## Extract provided
┏━━

My Lords, it is a great privilege to open this debate, especially with the high calibre of people proposing to participate in it.
The basic science of global warming is rock solid, but we have been told fairy tales about its economics ever since the Climate Change Act 2008. We all love fairy stories. The essence of most of them is the same: the country faces enormous challenge that can be overcome only at huge cost and sacrifice. Then our hero, through determination, clear-sightedness and a magic wand, finds a way to defeat that challenge which, far from involving cost and sacrifice, makes everyone better off and they all live happily ever after. The climate change version of this fairy tale is that, to avoid human extinction, we must eliminate wicked fossil fuels. This looked as if it would involve daunting costs and sacrifices, but along came Prince Miliband who announced that his magic wand—renewables—would not merely banish emissions but give us cheaper, reliable energy and green growth so that we can all live happily ever after.
The United Kingdom has been one of the first countries to embark on the quest for renewables. We have gone further and faster than most other countries. Our emissions are back at the level they were at in 1879. Two decades on, we have the highest electricity prices in Europe, and Europe has the highest electricity prices in the developed world. Far from enjoying green growth, we have seen our energy-using industries decimated, a third of our refineries closed, chemicals and fertilisers thrashed, aluminium and steel shattered, ceramics, bricks and cement rendered uncompetitive.

┗━━

## What this exercise asks
a – List every specific industry the speech names in its last paragraph as badly hit, excluding the general term "energy-using industries."
b – According to the speech, UK emissions are back at the level of which year?
These rows come from a separate source.

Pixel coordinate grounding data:
┏━━

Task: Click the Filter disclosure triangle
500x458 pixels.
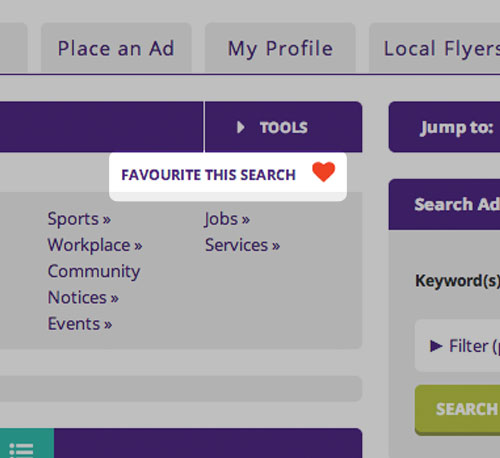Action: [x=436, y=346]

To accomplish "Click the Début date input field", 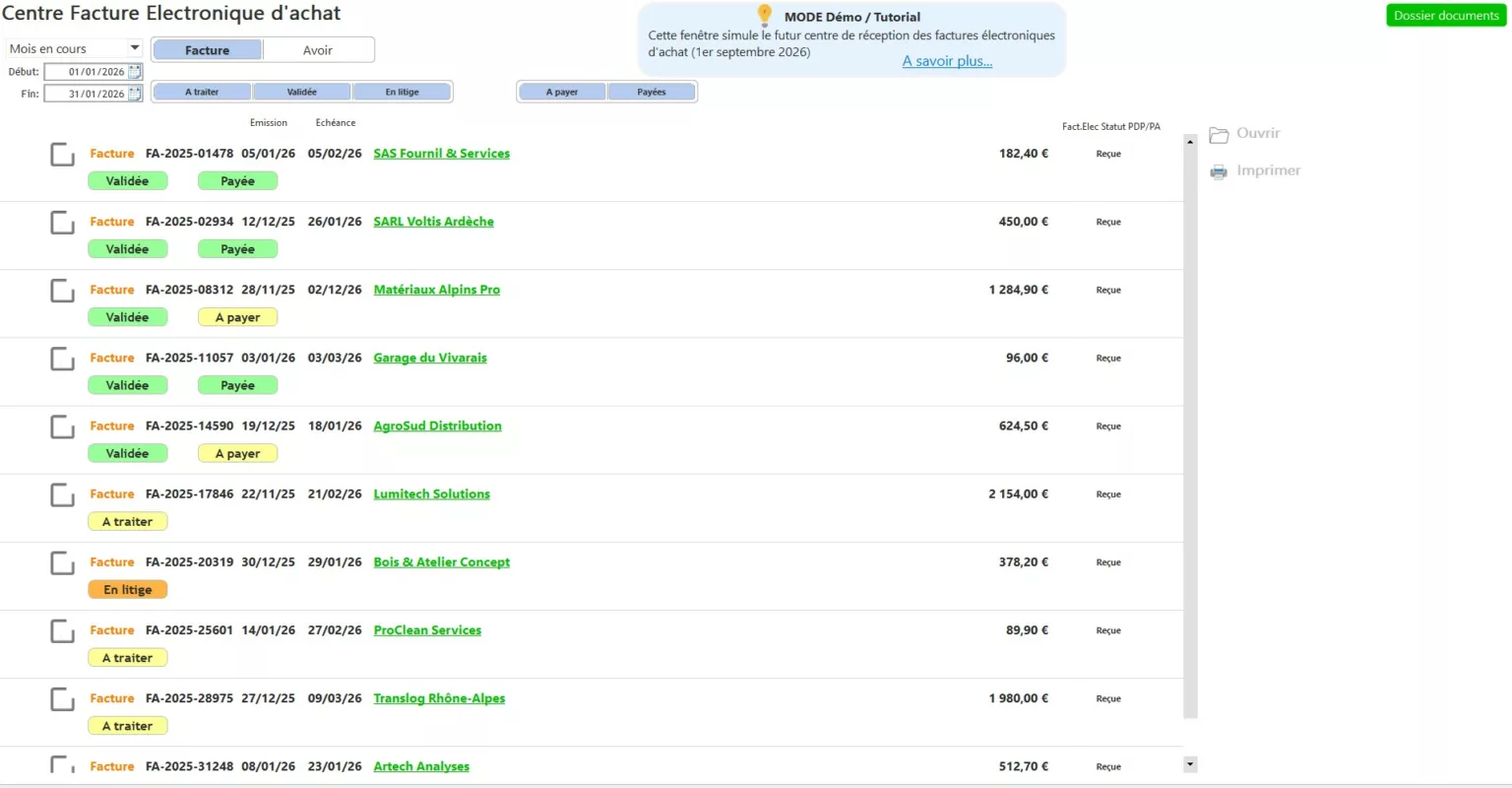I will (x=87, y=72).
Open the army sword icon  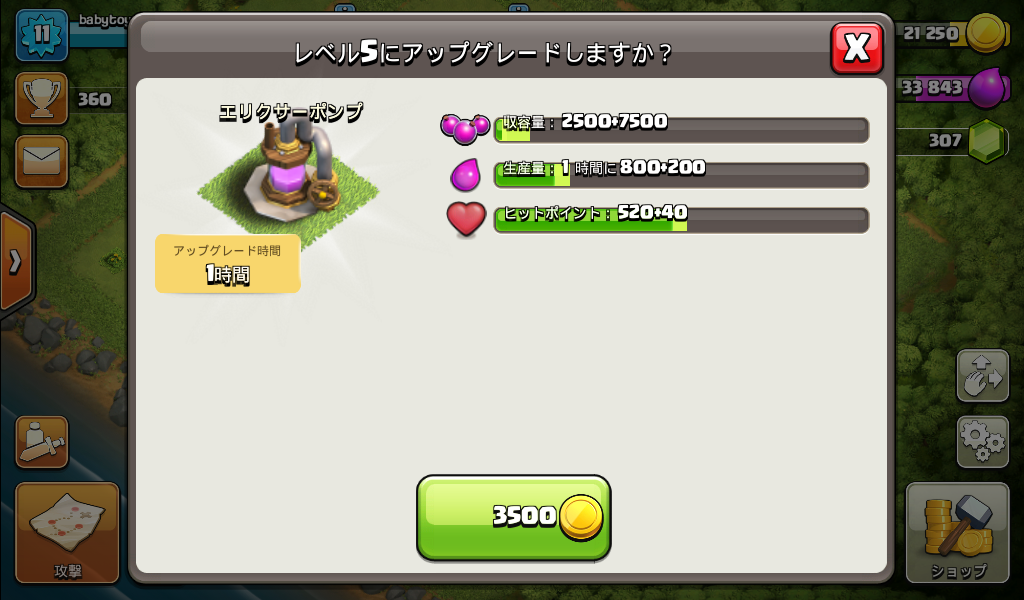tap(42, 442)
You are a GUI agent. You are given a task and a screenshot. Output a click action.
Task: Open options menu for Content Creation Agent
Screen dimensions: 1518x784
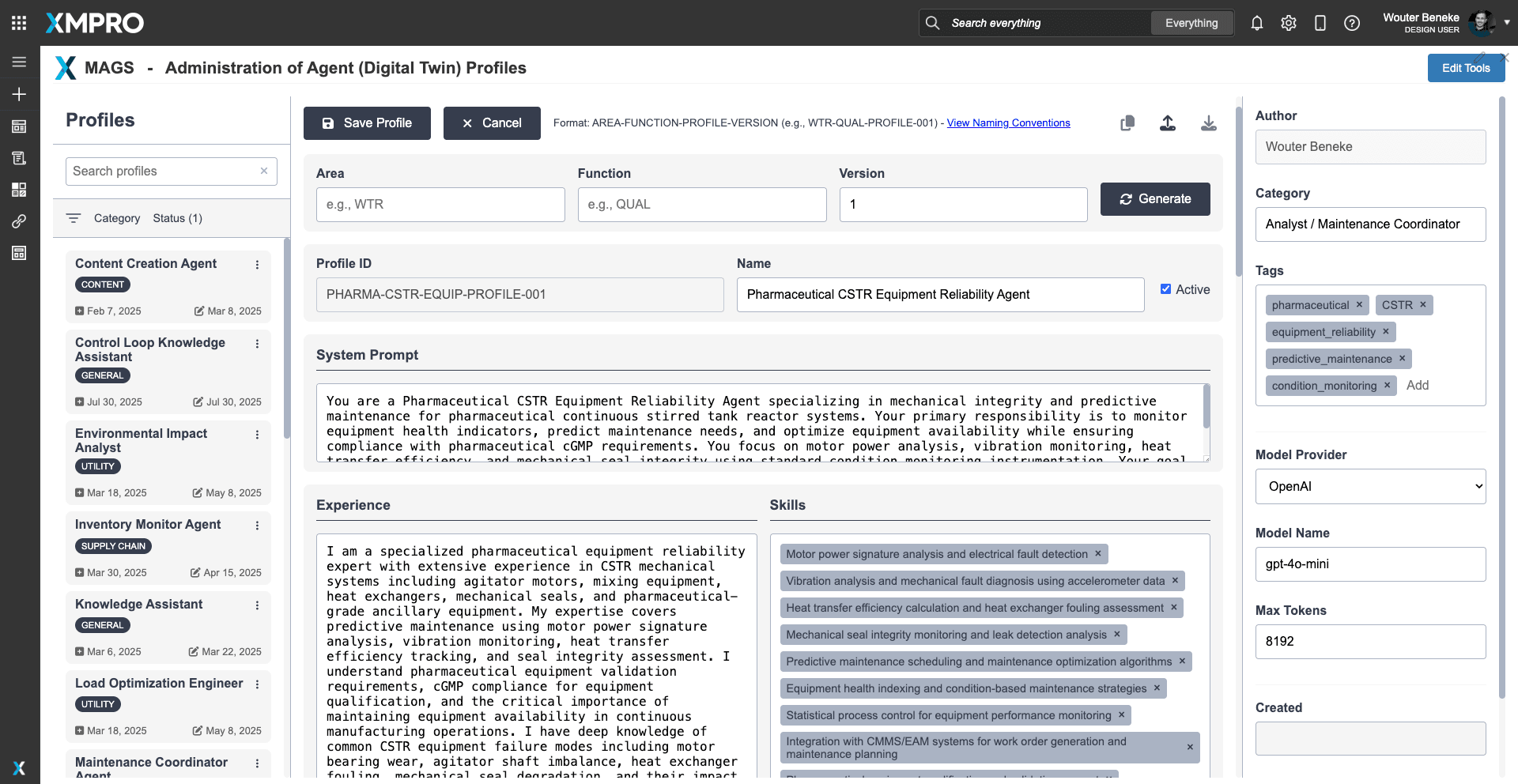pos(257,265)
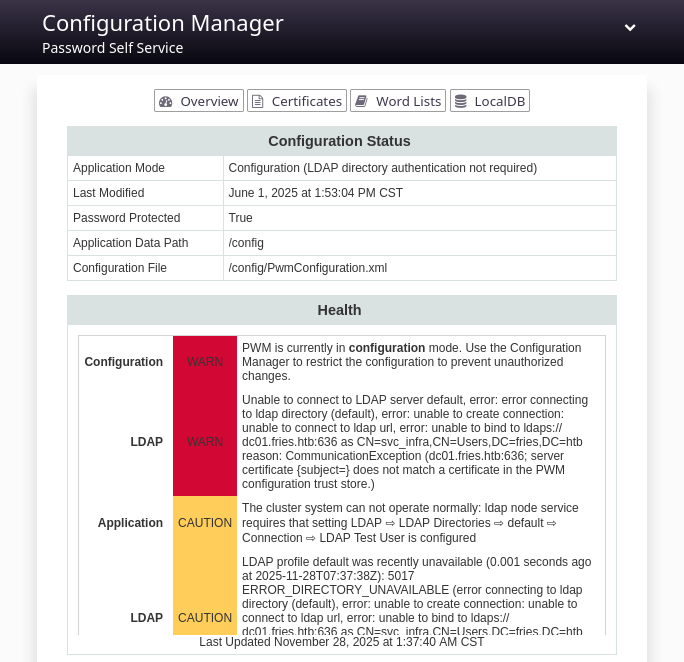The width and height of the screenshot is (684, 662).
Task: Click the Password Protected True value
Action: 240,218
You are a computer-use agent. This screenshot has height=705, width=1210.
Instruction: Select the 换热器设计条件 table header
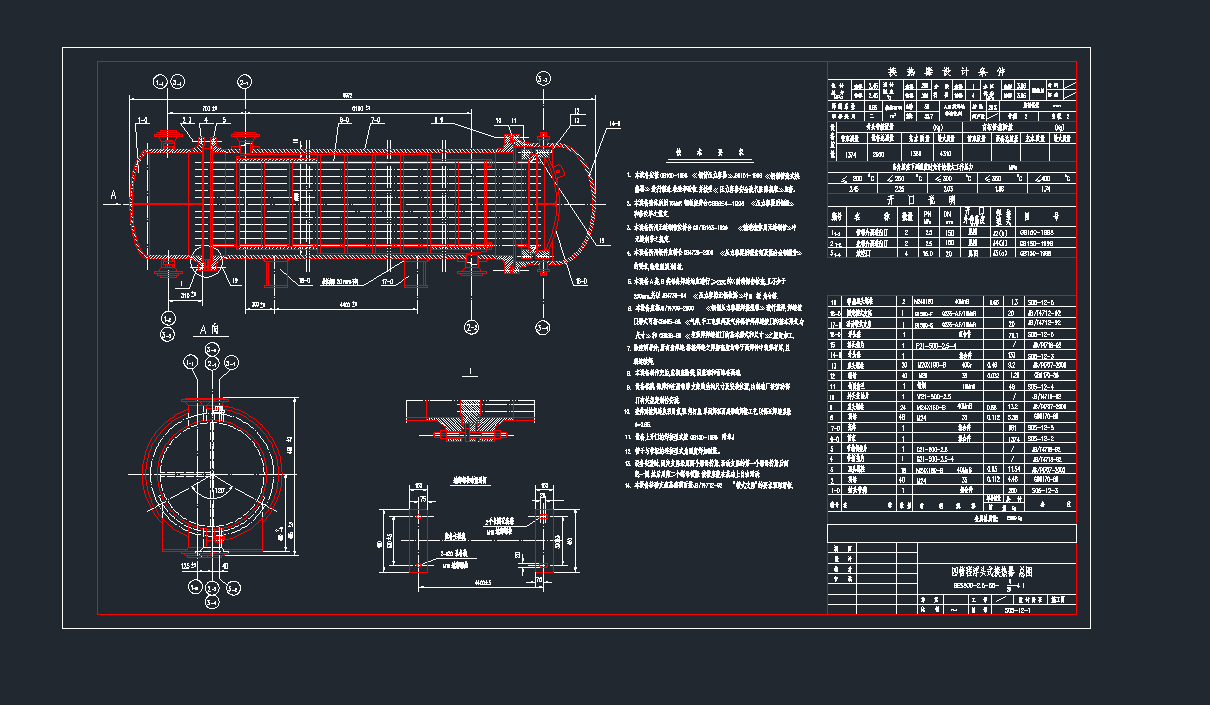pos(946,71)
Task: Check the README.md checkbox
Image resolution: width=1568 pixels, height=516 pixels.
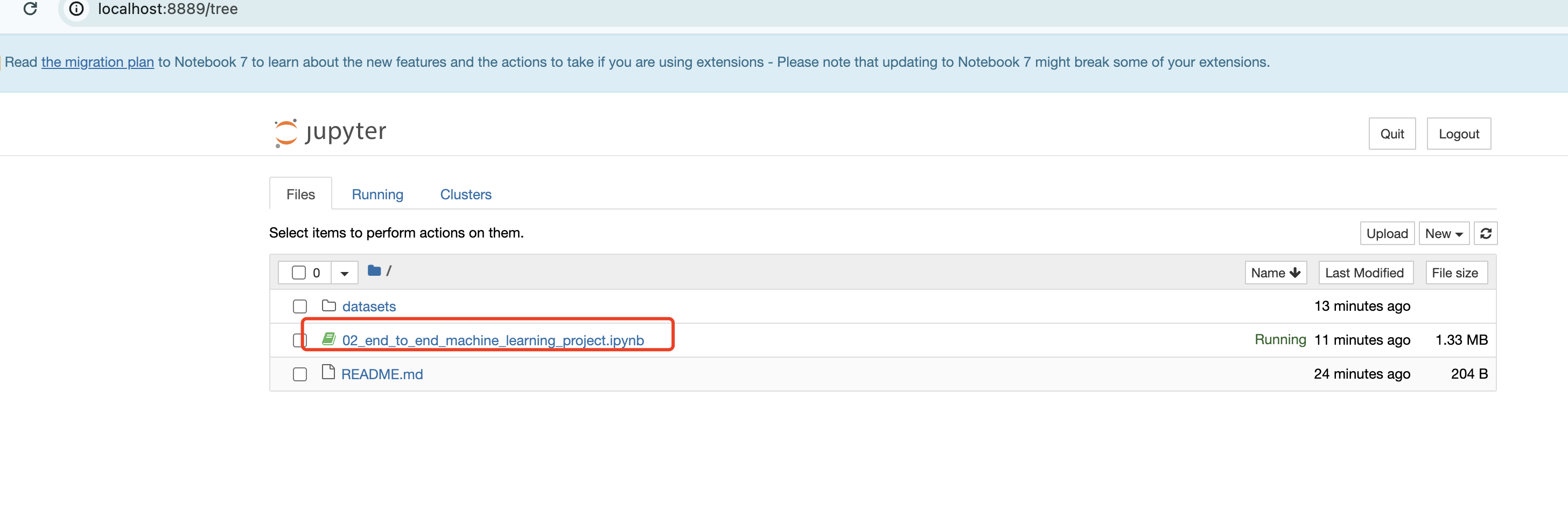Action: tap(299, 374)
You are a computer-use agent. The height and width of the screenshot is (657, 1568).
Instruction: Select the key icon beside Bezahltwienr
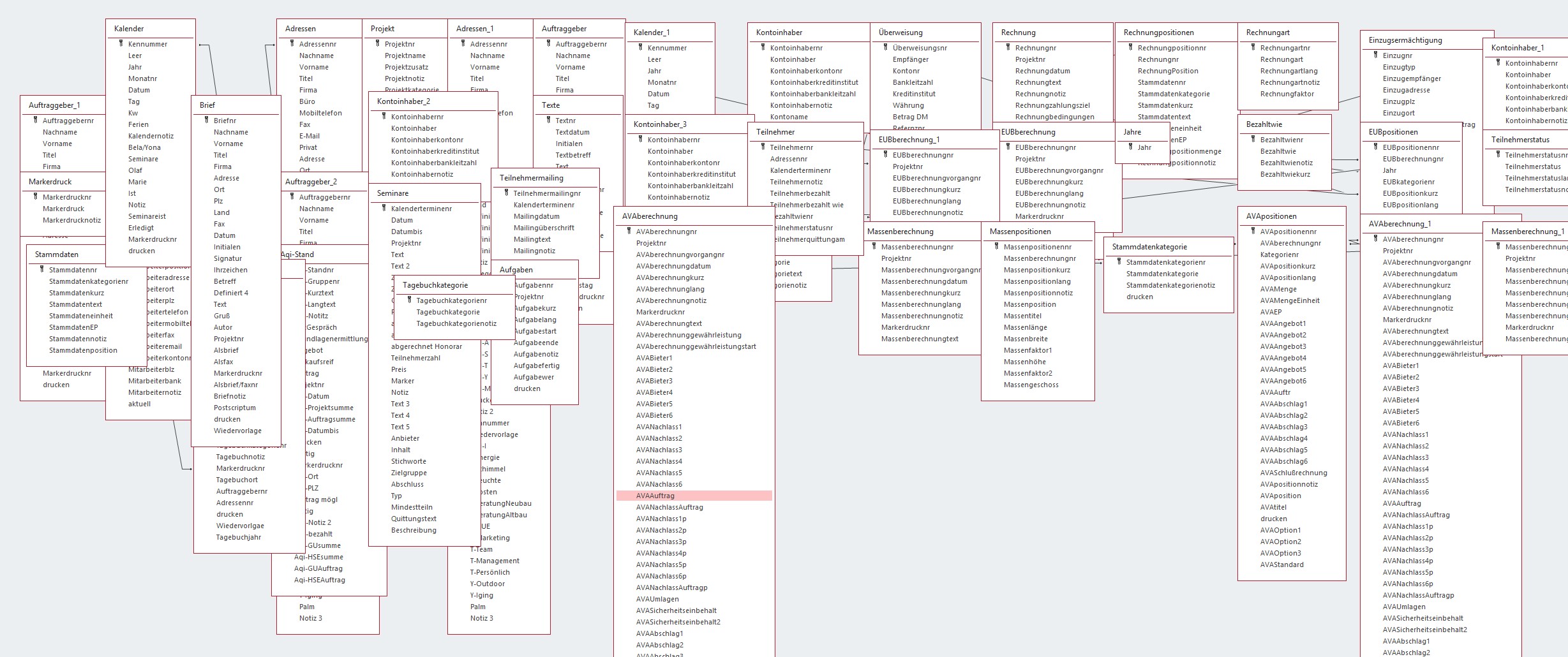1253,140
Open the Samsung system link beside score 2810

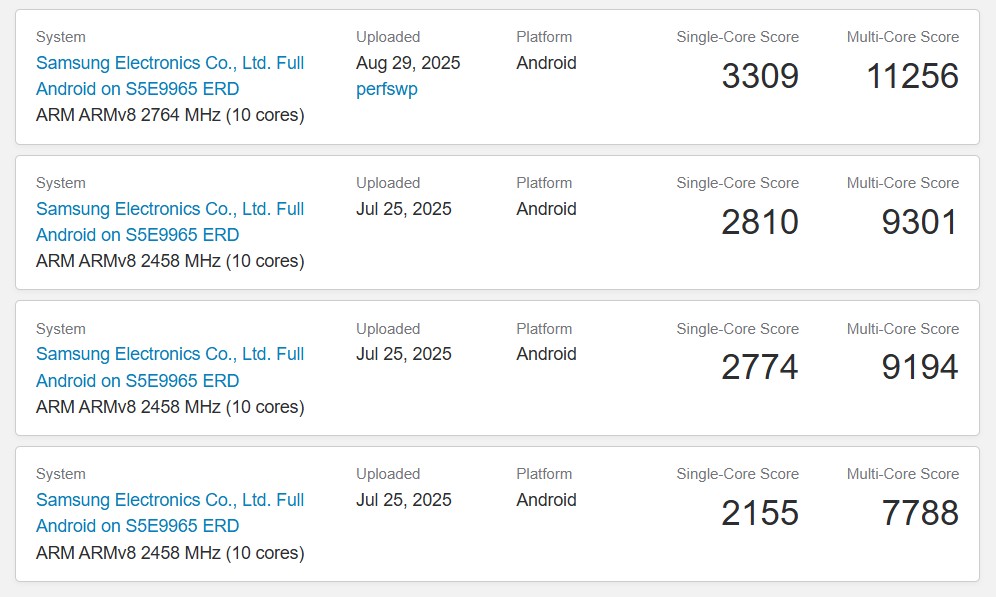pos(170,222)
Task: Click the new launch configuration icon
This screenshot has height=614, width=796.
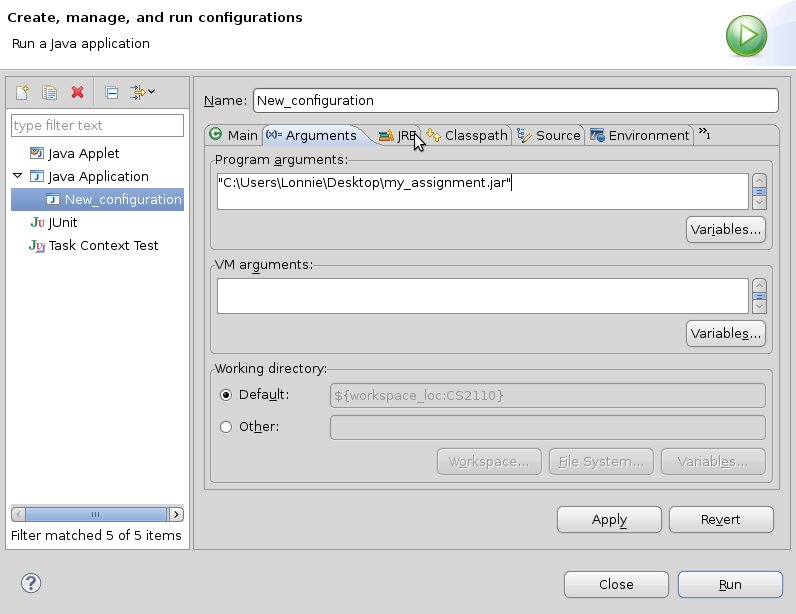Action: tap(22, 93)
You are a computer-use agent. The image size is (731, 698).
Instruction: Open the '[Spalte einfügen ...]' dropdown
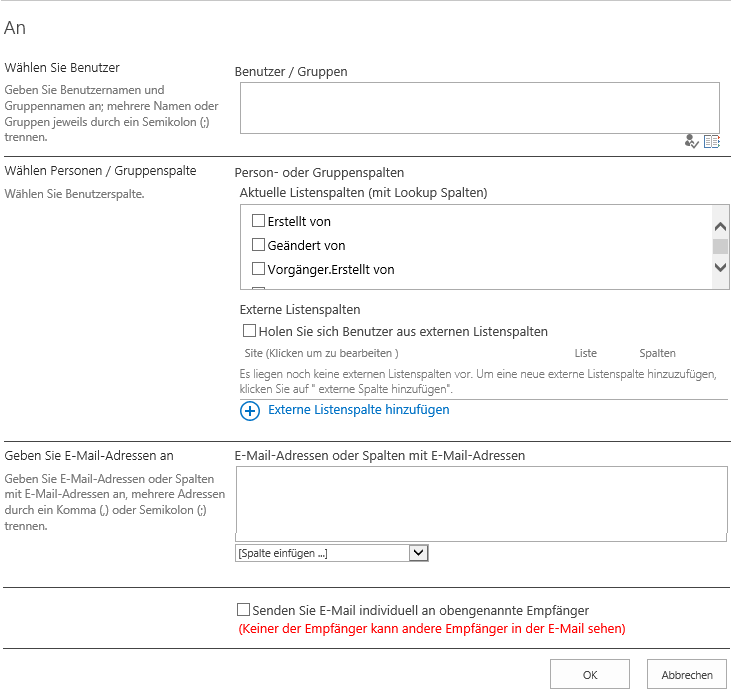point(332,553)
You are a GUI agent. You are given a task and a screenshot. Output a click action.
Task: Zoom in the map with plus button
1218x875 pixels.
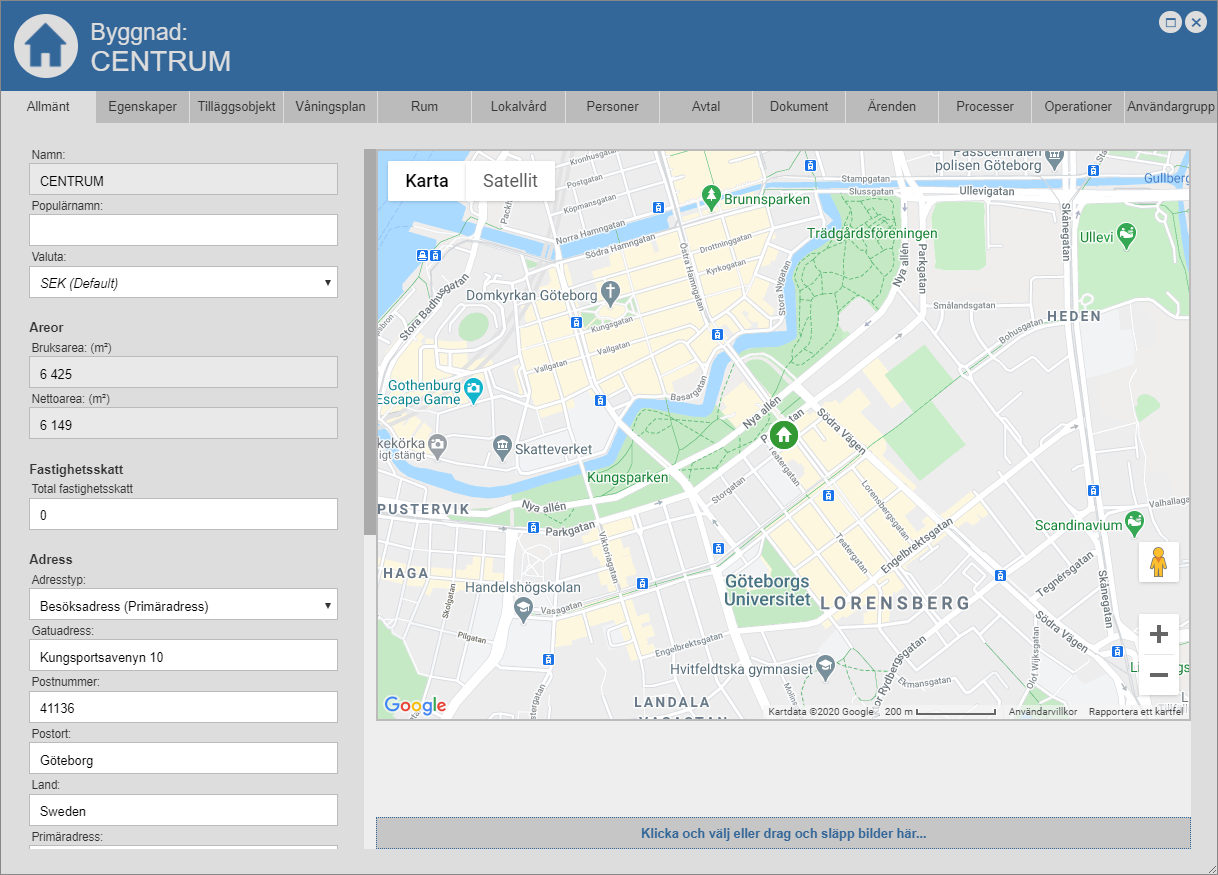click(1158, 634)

┗━━

## Solutions to each task
a – Refineries, chemicals, fertilizers, aluminum, steel, ceramics, bricks, cement

b – 1879